INSTRUCTIONS TO FOLLOW:
From the entries that follow, gather each line holding the word "will".
MATERIAL FOR THIS EXERCISE START
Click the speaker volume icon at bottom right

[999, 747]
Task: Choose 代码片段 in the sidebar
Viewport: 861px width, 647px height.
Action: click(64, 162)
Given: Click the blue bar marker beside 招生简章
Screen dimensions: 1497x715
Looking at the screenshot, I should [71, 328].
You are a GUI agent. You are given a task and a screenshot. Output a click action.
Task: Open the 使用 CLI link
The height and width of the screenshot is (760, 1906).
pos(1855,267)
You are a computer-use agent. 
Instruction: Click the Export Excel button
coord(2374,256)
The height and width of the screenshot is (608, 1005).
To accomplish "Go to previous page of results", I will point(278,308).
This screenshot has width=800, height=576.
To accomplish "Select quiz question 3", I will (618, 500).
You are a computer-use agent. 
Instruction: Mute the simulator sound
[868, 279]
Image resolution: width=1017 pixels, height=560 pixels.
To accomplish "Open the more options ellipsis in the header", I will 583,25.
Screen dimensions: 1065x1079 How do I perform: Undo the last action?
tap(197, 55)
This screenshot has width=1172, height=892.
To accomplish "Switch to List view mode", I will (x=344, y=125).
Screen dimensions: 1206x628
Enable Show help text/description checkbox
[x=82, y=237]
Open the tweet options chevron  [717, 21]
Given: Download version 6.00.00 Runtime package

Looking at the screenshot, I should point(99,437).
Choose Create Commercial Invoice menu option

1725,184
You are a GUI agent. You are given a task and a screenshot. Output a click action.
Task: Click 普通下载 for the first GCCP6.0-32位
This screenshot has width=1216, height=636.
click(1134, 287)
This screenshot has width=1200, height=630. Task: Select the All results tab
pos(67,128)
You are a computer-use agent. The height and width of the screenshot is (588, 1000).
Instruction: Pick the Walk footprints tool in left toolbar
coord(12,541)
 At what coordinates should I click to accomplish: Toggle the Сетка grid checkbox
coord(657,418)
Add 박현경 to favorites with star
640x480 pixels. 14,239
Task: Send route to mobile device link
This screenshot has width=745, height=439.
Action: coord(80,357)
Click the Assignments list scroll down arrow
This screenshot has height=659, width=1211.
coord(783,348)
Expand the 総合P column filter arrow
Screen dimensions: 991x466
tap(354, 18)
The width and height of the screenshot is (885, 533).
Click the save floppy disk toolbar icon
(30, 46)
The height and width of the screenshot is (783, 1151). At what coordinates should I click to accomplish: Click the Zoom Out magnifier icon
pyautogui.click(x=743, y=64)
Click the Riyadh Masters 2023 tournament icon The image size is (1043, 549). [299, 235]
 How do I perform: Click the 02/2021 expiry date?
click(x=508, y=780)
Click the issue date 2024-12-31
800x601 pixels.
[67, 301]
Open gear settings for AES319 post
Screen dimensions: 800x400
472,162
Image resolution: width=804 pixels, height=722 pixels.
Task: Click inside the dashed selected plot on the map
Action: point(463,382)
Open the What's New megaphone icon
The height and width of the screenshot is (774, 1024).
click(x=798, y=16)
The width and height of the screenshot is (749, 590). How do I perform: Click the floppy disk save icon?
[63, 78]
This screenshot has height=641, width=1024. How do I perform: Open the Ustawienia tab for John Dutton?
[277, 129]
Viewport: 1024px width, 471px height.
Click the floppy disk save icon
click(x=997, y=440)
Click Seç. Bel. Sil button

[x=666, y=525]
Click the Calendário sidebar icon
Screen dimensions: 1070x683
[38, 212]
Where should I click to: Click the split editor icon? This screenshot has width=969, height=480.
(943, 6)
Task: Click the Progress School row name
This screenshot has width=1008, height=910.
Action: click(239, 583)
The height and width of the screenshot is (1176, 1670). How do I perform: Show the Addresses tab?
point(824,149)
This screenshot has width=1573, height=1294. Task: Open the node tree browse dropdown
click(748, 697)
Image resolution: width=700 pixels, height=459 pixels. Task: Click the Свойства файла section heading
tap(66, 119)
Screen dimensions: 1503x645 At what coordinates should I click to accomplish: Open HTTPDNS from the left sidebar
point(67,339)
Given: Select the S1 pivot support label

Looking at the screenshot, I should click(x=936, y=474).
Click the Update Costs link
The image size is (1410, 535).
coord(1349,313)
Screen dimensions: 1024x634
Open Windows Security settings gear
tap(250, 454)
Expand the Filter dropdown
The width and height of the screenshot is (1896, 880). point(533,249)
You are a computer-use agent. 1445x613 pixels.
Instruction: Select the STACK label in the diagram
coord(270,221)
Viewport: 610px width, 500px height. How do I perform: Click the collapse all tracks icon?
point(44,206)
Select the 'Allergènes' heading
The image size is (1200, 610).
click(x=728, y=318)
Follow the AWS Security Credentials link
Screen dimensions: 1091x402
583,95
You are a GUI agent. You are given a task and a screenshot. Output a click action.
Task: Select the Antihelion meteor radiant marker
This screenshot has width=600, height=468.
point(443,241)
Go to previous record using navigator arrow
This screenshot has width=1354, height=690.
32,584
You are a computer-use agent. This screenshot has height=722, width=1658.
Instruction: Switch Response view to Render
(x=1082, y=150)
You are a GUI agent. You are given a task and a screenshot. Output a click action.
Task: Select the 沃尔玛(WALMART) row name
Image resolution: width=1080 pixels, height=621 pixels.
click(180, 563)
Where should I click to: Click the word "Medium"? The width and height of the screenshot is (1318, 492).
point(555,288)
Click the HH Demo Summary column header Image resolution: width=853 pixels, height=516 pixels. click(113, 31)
MATERIAL FOR THIS EXERCISE END
ANSWER SPACE:
To accomplish "Go to previous page of results", I will point(278,308).
To accomplish "Select quiz question 3", I will (618, 500).
To accomplish "Open the more options ellipsis in the header", I will 583,25.
To accomplish "Switch to List view mode", I will (x=344, y=125).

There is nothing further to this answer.